(Work instructions): Pull out each line in the rows below that contains the string "size". The match is case-sensitive.

(Extracted data):
** START **

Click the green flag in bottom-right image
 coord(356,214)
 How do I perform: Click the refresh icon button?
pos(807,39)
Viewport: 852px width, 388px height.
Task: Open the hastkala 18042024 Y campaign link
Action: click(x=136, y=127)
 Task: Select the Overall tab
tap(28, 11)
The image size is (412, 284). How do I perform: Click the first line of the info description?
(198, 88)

** END **
** START **

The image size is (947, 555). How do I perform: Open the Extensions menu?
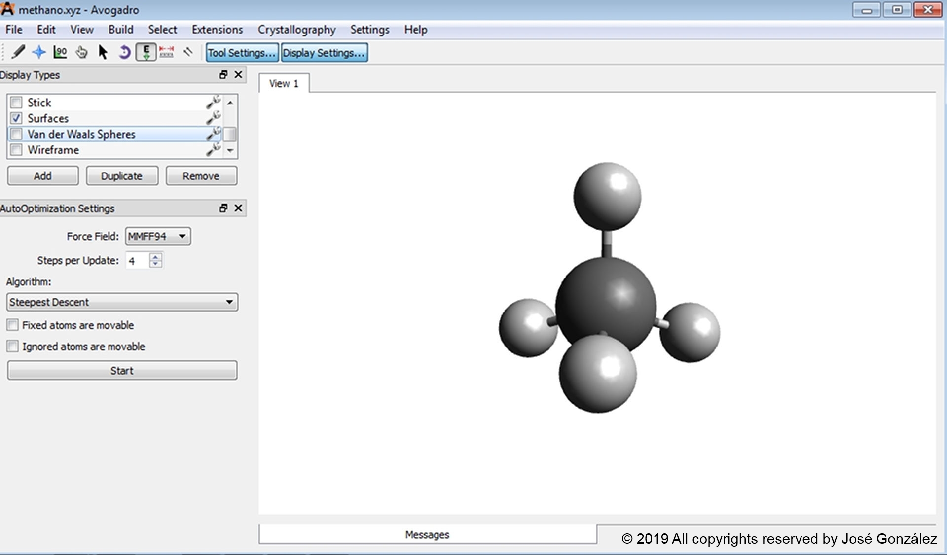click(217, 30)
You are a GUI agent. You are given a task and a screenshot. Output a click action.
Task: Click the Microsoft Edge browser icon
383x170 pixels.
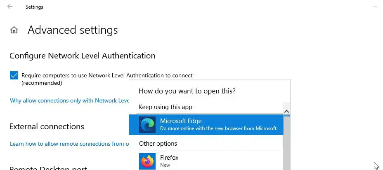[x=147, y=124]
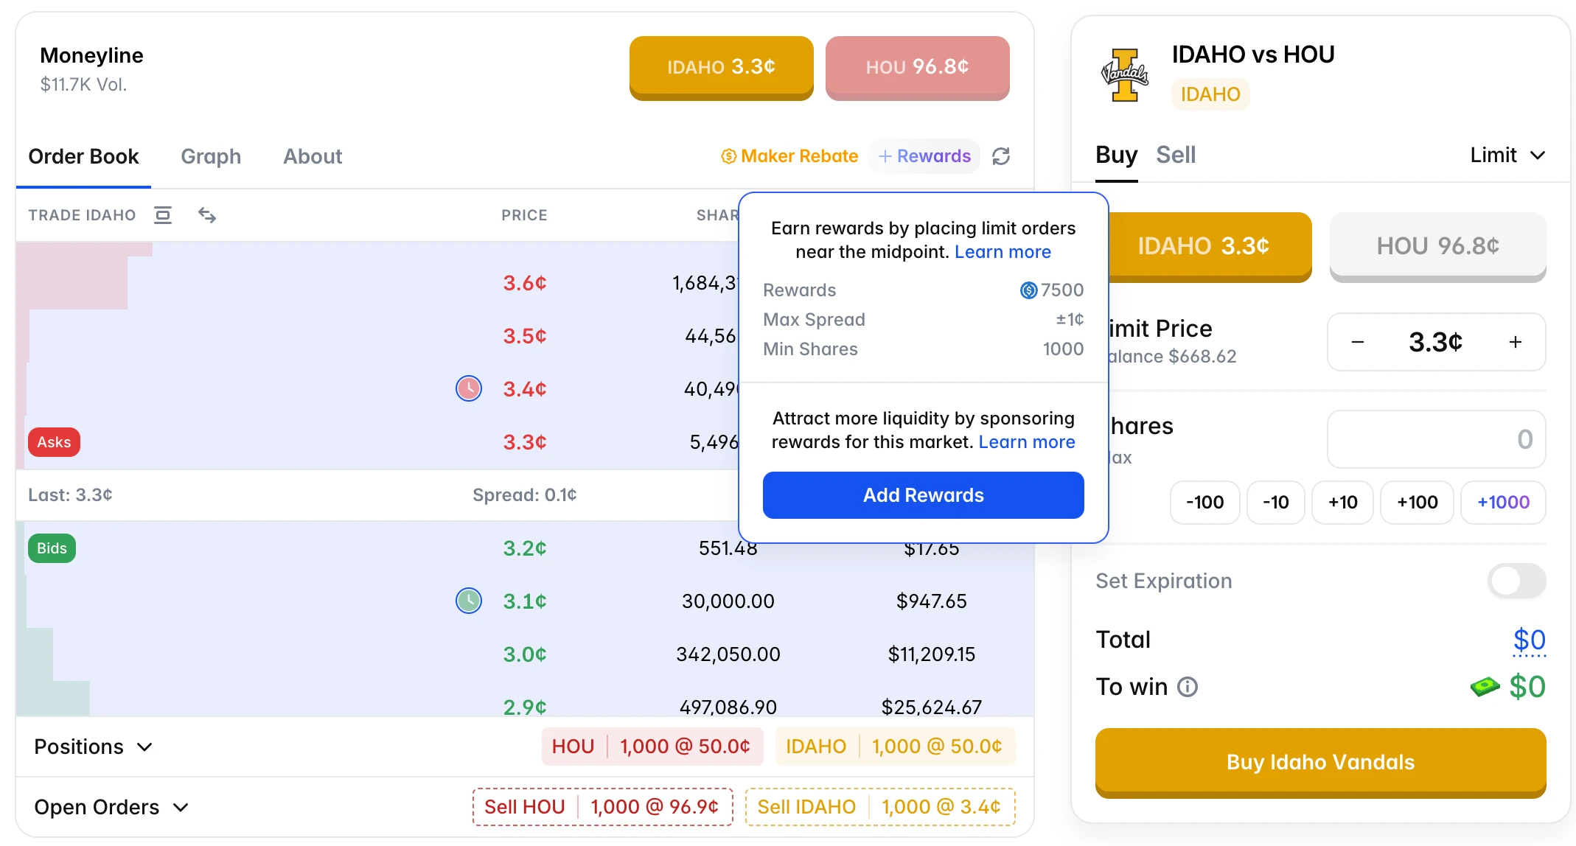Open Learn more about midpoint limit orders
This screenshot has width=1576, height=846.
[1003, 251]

** END **
** START **

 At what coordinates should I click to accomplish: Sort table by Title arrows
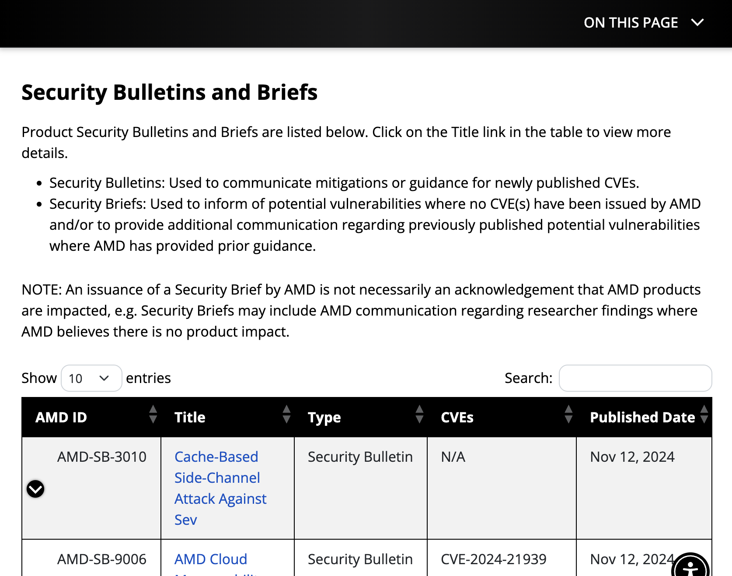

** END **

(Solution to this task):
The image size is (412, 284). How do I perform: Click the first line of the info description?
The image size is (947, 555). How do I perform: Open the Extensions menu?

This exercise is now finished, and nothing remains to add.